Esto de casarse con viuda, proeza era que requiere más
hígados que para habérselas, en pampa abierta y
cabalgado en rocín flaco, con un furioso berrendo, de esos
que tienen más cerviguillo que un fraile y puntas como
aguja de colchonero.
Porque amén de que lo sacan a uno de quicio con el eterno
difuntear (páseme la Academia el verbo), son las viudas
hembras que gastan más letra colorada que misal
gregoriano, más recúchulas que juez instructor de
sumario, y más puntos suspensivos que novela
romántica garabateada por el diablo. Y en
corroboración de estas mis palabras, no tengo más
que sacarle los trapillos a la colada a cierta doña
Beatriz, viuda de Perico Bustinza, que no a humo de pajas
escribió Quevedo aquello:
«De las carnes el carnero,
de los pescados el mero,
de las aves la perdiz
y de las mujeres la Beatriz».
La boca se me hace agua al hablar de la Beatriz de mi cuento;
porque si no miente Garcilaso (no el poeta, sino el cronista del
Perú, que a veces es más embustero que el
telégrafo), fue la tal una real moza. «No hay
sábado sin sol, ni muchacha sin arrebol», como dice
el refranejo.
Pero a todo esto, como ustedes no saben qué casta de
pájaro fue Perico Bustinza, ni quién fue su media
naranja, no estará fuera de oportunidad que empiece por
darlos a conocer.
Perico Bustinza era un mocetón andaluz que llegó al
Cuzco hecho un pelaire, con una mano atrás y otra
adelante, en busca de la madre gallega, allá por los
años de 1535. Eso sí, en cuanto a audacia era capaz
de meterle el dedo meñique en la boca al padre que lo
engendró; y por lo que atañe a viveza de ingenio,
sé de buena tinta que le sacaba consonante al
floripondio.
A la sazón encontrábanse los conquistadores en
atrenzos feroces. La sublevación de indios era general en
el Perú. Españoles y peruanos estaban, como se
dice, a mátame la yegua que matarte he el potro. El
marqués Pizarro, en Lima, se hallaba sitiado por un
ejército de ochenta mil hombres al mando de Titu-Yupanqui,
que ocupaba el cerro llamado después de San
Cristóbal, conmemoración acaso del milagro que hizo
el santo obligando a los indios a emprender la fuga.

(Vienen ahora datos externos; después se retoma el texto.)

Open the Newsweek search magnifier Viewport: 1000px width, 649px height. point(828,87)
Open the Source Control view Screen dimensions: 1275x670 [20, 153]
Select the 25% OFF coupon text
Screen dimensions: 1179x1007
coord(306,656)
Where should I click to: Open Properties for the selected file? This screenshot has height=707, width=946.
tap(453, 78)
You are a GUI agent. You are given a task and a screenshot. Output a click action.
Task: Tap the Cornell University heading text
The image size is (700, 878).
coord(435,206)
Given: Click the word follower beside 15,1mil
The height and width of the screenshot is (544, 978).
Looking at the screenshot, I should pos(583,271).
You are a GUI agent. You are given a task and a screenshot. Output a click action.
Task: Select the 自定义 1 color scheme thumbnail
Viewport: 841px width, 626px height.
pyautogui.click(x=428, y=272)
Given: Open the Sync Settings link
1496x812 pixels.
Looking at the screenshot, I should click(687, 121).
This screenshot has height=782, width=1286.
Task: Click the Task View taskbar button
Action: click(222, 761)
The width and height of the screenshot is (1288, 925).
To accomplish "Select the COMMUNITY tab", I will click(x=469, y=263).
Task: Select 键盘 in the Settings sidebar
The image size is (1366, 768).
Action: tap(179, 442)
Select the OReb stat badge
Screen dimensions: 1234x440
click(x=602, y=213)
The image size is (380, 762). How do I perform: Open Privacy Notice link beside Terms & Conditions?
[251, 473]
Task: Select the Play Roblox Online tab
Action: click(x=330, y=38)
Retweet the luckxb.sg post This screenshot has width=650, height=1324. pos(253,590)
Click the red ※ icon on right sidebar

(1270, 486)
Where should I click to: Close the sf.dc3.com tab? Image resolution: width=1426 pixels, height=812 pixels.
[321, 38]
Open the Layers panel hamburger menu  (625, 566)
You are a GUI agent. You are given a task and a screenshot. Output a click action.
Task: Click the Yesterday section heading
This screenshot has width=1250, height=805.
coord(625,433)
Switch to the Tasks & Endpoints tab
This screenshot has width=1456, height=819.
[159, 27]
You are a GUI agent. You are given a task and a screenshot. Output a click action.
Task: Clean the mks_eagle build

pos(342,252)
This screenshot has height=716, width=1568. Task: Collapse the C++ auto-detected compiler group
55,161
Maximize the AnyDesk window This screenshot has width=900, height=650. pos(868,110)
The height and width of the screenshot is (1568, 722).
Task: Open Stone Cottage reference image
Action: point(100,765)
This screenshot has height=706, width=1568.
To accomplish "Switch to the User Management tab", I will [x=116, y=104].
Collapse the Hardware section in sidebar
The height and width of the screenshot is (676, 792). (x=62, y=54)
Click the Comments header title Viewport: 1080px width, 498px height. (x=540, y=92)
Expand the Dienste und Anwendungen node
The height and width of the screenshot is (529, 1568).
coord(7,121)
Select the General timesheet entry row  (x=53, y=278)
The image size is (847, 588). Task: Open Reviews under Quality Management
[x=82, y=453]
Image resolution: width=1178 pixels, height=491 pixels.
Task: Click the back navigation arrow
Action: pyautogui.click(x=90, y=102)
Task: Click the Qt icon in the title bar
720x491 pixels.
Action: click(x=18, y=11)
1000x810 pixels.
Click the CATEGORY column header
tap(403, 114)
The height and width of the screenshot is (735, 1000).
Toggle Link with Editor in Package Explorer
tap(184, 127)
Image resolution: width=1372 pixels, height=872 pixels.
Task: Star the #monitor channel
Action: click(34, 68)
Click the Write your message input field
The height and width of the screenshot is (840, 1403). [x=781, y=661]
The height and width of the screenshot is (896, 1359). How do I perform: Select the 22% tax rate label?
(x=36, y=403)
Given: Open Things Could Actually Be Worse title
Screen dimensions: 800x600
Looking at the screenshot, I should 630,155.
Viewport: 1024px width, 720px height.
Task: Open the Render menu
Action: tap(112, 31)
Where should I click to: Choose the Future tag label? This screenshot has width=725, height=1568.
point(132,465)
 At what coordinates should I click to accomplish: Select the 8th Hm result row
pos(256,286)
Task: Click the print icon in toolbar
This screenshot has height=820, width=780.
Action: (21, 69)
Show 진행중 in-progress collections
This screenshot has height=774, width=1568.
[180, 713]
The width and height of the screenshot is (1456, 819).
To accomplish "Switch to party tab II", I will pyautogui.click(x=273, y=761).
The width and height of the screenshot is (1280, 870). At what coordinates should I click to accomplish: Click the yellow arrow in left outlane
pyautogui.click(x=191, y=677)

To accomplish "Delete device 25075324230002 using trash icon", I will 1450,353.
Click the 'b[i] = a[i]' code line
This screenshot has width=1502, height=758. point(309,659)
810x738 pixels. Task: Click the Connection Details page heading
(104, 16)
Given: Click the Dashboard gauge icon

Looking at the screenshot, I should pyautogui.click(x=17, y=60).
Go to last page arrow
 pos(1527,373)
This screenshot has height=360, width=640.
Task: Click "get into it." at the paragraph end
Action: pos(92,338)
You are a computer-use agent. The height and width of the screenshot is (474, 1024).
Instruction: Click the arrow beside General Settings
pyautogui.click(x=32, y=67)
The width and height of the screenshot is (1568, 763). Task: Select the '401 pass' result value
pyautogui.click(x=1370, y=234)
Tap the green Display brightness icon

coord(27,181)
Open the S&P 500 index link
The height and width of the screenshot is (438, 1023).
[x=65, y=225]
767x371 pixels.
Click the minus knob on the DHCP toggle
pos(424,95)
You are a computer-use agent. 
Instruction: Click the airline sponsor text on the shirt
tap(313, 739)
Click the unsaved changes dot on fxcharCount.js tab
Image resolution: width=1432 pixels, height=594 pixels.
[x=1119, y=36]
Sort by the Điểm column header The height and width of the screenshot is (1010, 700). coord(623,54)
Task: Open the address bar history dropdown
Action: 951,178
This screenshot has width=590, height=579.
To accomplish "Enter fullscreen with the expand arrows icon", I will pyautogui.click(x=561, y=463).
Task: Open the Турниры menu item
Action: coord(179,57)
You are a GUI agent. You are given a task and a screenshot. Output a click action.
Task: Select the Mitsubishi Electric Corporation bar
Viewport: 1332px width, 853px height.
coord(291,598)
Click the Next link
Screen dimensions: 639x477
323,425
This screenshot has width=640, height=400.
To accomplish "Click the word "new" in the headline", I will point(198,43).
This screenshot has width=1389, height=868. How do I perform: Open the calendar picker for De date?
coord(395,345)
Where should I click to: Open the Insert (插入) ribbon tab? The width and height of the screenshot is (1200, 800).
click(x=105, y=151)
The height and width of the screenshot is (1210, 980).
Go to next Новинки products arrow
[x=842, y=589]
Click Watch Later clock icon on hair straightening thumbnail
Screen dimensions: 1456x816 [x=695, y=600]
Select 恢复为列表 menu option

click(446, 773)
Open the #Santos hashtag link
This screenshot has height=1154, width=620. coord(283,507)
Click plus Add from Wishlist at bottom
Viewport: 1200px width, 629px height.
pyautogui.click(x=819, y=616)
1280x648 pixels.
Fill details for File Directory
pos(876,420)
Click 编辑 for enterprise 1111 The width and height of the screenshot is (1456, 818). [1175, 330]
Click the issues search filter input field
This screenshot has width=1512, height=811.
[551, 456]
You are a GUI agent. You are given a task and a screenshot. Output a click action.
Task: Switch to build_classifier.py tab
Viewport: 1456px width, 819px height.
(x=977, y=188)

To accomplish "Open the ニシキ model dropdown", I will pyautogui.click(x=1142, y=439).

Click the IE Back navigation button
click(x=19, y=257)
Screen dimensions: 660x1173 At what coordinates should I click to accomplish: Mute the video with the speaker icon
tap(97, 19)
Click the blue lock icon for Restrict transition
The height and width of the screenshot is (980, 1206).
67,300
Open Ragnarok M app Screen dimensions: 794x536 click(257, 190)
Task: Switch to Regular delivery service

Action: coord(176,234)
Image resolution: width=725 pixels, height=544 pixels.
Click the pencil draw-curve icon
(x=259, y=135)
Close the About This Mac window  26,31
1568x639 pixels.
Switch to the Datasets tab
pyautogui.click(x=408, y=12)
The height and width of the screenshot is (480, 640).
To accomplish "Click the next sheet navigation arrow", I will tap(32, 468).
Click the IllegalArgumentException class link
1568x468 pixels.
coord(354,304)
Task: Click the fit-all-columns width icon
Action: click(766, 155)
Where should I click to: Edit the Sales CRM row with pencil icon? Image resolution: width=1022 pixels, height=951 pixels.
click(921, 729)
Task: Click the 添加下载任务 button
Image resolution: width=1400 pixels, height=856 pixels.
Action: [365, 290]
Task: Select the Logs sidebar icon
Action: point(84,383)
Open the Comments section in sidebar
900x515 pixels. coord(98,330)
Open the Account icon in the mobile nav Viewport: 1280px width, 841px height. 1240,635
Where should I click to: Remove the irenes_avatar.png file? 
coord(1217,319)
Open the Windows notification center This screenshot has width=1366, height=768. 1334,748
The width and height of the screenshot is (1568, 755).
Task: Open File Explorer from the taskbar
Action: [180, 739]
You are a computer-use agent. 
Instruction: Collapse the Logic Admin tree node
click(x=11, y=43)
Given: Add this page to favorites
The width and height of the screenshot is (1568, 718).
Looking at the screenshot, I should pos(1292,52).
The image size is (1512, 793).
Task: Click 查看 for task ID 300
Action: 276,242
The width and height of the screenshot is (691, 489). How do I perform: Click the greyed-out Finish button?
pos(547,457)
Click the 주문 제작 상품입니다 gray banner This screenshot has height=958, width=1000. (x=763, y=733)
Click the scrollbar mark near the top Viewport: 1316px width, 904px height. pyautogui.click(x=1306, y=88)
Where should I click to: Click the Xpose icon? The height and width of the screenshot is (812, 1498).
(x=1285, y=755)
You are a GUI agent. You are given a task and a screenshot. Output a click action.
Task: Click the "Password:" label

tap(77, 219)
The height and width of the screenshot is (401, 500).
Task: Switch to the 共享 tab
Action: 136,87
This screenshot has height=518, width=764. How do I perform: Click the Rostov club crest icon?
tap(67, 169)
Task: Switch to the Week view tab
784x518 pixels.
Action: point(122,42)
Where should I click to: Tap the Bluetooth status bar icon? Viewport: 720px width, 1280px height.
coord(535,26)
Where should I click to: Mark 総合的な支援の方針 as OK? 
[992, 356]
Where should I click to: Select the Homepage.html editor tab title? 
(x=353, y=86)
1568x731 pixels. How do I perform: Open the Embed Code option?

Titu-Yupanqui murió en el combate.
Más aflictiva, si cabe, era la situación de los
cuatrocientos españoles avecindados en el Cuzco. El inca
Manco, a la cabeza de doscientos mil hombres, mantuvo durante
muchos meses a la imperial ciudad en riguroso asedio. Los
conquistadores, en los diarios combates que se vieron forzados a
dar, ejecutaron hazañas heroicas, casi fabulosas.
Cúpole en suerte a Bustinza distinguirse entre tanto
valiente, y en grado tal que, como se dice, le cortó el
ombligo a Hernando Pizarro, que era todo un tragavirotes. Nada
hubo, pues, de maravilloso en que acostándose una noche
Perico de simple soldado, se despertase por la mañana
convertido en capitán de una compañía de
piqueros y sobresalientes.
Por supuesto, que desde ese día se hizo llamar Don Pedro
de Bustinza, y tosió fuerte, y habló gordo, y se
empinó un jeme, y no permitió que ni Cristo padre
le apease el tratamiento.
Apaciguada al fin la sublevación, Hernando Pizarro
recompensó con largueza a sus compañeros, llevando
su predilección por Bustinza hasta casarlo con la
ñusta o princesa Doña Beatriz Huayllas, hija del
inca Huayna-Capac, matrimonio que dio al marido, aparte de las
muchas riquezas de que era poseedora la mujer, gran influencia
entre los caciques e indios del país. Con razón
dicen que más corre ventura que caballo ni mula.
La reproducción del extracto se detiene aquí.